Hay, obviamente, numerosos factores, y pocos que puedan explicar por igual la marea rosada de entonces con los eventos menos cohesivos de ahora. Pero una diferencia persiste. En mi tesis doctoral, en la que examino los efectos de la apertura comercial en Argentina, Bolivia y Perú en la primera década de este siglo, señalo que existen cruciales variaciones en la distribución geográfica de los ganadores y perdedores de la globalización en los tres países.
Así, mientras que en Argentina y Bolivia aquellos que gozaron poco o nada de los beneficios de las reformas se encontraban muy cerca de la capital, en el Perú el malestar con la globalización destacaba en ciudades o pueblos alejados del centro político. En Argentina, las ganancias se concentraron en el campo, mientras que el sector manufacturero urbano se fue a pique. El cinturón industrial que rodea Buenos Aires fue el epicentro de piquetes y movilizaciones sociales que antecedieron la elección de Néstor Kirchner. En Bolivia, dos presidentes sucumbieron ante la presión de la calle, sobre todo desde La Paz y El Alto, antes de la primera elección de Evo Morales.

▶ _Trabajo requerido_:
• a. Responde estas preguntas según el fragmento:
(i) ¿Qué países examina la tesis doctoral mencionada?
(ii) ¿Dónde se concentraron las ganancias en Argentina?
(iii) ¿Desde qué lugares se ejerció sobre todo la presión de la calle en Bolivia?
• b. Indica si cada afirmación concuerda con el fragmento y cita las palabras que lo deciden:
(i) En el Perú, el malestar con la globalización destacaba cerca de la capital.
(ii) El sector manufacturero urbano de Argentina prosperó con las reformas.
(iii) En Bolivia, dos presidentes sucumbieron antes de la primera elección de Evo Morales.
• c. Extrae del fragmento el texto literal que comienza en "Hay, obviamente, numerosos" y termina en "los tres países.".

▶ _Datos proporcionados_:
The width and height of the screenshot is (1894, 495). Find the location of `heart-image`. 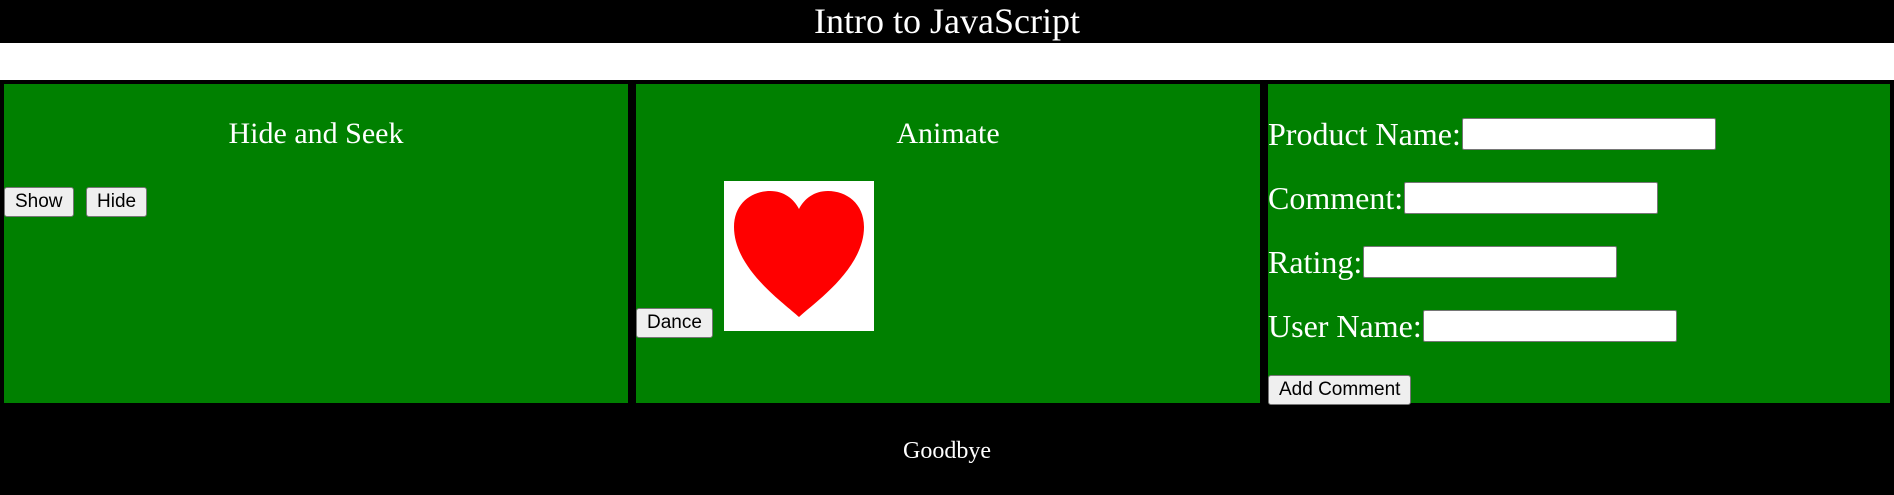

▶ _Respuestas_:
• a.
(i) La tesis examina Argentina, Bolivia y Perú.
(ii) En Argentina, las ganancias se concentraron en el campo.
(iii) La presión de la calle se ejerció sobre todo desde La Paz y El Alto.

• b.
(i) No: "en el Perú el malestar con la globalización destacaba en ciudades o pueblos alejados del centro político".
(ii) No: "el sector manufacturero urbano se fue a pique".
(iii) Sí: "dos presidentes sucumbieron ante la presión de la calle, sobre todo desde La Paz y El Alto, antes de la primera elección de Evo Morales".

• c.
Hay, obviamente, numerosos factores, y pocos que puedan explicar por igual la marea rosada de entonces con los eventos menos cohesivos de ahora. Pero una diferencia persiste. En mi tesis doctoral, en la que examino los efectos de la apertura comercial en Argentina, Bolivia y Perú en la primera década de este siglo, señalo que existen cruciales variaciones en la distribución geográfica de los ganadores y perdedores de la globalización en los tres países.